======== Selected extract
I don't know about poetry specifically, but what about ballads, which are really just popular poems set to music? There have been lots of studies published about ballads in the Tudor period and how the reflect concerns about events of the day. I feel sure there must be a few that contain references to people dying of "the sweat." If you have access to a larger university library (student or live near one), you might try checking their catalogue for ballad collections.
Have you looked at Berdan's, 'Early Tudor Poetry, 1485-1547'? It's available on Google books. Not sure if there is a great deal of information within this text but it might be starting point after you work through the ballads PhD Historian suggests.
================
======== Available data
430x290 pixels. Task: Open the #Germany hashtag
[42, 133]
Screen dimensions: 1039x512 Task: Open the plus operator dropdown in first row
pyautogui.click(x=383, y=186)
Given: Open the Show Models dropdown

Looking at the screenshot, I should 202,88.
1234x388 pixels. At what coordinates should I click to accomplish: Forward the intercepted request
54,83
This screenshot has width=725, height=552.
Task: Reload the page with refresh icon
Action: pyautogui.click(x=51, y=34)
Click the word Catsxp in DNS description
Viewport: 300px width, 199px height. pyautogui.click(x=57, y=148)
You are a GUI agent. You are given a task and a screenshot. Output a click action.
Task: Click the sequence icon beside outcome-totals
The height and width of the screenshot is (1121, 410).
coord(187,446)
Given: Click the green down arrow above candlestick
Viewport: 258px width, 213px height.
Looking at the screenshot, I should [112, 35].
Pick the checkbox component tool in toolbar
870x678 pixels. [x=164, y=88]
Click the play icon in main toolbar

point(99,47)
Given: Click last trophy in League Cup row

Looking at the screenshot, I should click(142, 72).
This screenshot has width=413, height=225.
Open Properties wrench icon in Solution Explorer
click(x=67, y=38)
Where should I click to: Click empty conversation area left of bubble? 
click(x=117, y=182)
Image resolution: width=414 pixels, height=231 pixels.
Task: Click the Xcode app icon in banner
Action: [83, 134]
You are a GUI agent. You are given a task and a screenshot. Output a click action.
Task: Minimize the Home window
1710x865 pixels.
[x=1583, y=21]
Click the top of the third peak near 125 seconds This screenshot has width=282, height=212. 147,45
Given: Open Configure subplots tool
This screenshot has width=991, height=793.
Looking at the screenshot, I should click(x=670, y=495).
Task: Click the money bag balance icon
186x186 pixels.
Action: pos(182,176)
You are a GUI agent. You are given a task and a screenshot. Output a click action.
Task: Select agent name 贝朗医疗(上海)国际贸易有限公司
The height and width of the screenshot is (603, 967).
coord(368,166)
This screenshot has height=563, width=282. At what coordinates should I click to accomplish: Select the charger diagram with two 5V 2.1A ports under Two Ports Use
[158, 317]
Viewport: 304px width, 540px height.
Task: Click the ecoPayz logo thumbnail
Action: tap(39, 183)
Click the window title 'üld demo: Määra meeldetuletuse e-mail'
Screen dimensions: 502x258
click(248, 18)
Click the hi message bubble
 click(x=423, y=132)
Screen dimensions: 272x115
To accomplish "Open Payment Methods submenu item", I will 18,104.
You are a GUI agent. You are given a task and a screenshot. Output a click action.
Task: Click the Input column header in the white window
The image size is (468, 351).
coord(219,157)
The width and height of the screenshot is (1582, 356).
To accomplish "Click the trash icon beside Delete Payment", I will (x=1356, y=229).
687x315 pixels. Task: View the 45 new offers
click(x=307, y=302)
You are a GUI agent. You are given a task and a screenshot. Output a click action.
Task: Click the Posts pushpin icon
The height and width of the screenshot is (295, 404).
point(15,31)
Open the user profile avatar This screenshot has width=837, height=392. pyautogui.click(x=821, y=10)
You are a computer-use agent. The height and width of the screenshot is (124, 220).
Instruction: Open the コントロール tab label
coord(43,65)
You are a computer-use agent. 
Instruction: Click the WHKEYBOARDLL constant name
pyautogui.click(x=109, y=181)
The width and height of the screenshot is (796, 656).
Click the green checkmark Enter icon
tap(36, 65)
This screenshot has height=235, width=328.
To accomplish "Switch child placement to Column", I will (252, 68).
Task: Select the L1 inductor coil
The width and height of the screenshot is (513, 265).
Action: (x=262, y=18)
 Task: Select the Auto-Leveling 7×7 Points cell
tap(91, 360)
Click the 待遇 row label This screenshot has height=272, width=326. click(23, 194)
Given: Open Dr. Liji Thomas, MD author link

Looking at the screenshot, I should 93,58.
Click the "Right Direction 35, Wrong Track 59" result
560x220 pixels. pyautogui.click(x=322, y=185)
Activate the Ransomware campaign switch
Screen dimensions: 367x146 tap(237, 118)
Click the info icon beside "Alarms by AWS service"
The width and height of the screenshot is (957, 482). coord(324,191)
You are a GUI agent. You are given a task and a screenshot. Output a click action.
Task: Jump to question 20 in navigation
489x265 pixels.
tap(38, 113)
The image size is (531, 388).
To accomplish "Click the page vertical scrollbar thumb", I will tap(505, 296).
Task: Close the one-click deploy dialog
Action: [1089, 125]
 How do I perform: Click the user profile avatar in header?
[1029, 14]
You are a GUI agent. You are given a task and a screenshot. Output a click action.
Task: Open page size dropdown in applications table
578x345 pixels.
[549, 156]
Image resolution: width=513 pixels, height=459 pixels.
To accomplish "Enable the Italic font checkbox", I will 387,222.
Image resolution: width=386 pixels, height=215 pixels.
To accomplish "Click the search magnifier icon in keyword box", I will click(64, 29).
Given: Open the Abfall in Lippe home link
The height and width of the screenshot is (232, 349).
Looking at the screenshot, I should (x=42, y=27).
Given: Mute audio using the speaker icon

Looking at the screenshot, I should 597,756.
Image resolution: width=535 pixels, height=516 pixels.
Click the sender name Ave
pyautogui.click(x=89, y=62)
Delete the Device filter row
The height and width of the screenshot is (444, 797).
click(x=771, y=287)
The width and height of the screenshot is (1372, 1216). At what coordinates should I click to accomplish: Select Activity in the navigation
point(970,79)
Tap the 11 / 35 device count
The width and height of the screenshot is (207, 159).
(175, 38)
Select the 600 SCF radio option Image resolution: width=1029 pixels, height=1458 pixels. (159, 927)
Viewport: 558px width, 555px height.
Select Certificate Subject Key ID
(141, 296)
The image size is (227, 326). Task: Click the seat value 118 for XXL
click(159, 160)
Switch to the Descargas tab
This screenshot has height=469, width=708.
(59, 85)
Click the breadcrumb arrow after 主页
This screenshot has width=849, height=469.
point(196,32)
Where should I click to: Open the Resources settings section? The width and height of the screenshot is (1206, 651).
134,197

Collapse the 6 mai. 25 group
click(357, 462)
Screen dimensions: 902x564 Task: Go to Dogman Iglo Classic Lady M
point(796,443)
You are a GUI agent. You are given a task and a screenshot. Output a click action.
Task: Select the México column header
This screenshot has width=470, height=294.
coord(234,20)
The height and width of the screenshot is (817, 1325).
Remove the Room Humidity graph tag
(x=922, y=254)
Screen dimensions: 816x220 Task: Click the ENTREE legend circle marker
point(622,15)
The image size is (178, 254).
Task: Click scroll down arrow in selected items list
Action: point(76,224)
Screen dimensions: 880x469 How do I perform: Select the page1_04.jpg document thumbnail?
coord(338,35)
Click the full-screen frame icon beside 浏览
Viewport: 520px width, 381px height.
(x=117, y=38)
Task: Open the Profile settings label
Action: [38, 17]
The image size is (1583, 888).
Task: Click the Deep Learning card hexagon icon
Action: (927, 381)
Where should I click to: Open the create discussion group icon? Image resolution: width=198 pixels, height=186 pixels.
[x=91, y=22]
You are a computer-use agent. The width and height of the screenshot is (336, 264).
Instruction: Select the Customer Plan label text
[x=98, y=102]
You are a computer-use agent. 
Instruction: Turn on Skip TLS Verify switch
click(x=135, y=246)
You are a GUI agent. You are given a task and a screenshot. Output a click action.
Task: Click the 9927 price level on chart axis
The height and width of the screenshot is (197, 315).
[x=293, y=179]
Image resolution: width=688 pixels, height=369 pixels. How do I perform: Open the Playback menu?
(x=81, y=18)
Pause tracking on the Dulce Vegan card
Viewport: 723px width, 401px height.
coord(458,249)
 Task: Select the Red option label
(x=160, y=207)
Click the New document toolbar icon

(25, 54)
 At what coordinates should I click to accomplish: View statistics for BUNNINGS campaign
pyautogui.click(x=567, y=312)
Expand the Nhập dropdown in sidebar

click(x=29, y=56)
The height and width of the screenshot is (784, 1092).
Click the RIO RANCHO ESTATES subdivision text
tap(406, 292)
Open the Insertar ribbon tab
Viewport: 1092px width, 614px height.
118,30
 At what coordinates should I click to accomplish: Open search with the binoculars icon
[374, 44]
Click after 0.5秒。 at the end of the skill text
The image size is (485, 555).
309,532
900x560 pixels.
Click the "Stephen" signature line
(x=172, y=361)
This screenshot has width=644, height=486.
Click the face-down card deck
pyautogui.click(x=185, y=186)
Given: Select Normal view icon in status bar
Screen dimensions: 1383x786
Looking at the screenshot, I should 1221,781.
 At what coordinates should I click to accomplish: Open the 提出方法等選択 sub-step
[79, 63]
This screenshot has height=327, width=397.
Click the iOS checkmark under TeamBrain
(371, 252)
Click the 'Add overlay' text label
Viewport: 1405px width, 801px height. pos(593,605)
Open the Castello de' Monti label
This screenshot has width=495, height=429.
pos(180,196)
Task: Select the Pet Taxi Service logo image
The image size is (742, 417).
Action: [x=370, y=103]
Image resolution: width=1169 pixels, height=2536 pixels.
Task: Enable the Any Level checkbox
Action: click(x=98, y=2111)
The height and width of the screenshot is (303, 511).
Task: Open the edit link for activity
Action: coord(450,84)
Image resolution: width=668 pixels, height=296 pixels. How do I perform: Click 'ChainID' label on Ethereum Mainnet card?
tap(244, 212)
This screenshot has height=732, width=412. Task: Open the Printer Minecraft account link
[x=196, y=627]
================
_Required actions_:
a - List the sources of information that the replies on Tudor poetry point to.
b - How do the replies on Tudor poetry describe ballads?
c - Please explain why the replies on Tudor poetry suggest looking at ballads.

_Per-task outputs_:
a -
- Published studies about ballads in the Tudor period
- Ballad collections, found through the catalogue of a larger university library
- Berdan's 'Early Tudor Poetry, 1485-1547', available on Google Books

b - As popular poems set to music.

c - Studies show that Tudor ballads reflect concerns about events of the day. So the first reply expects that a few of them mention people dying of "the sweat."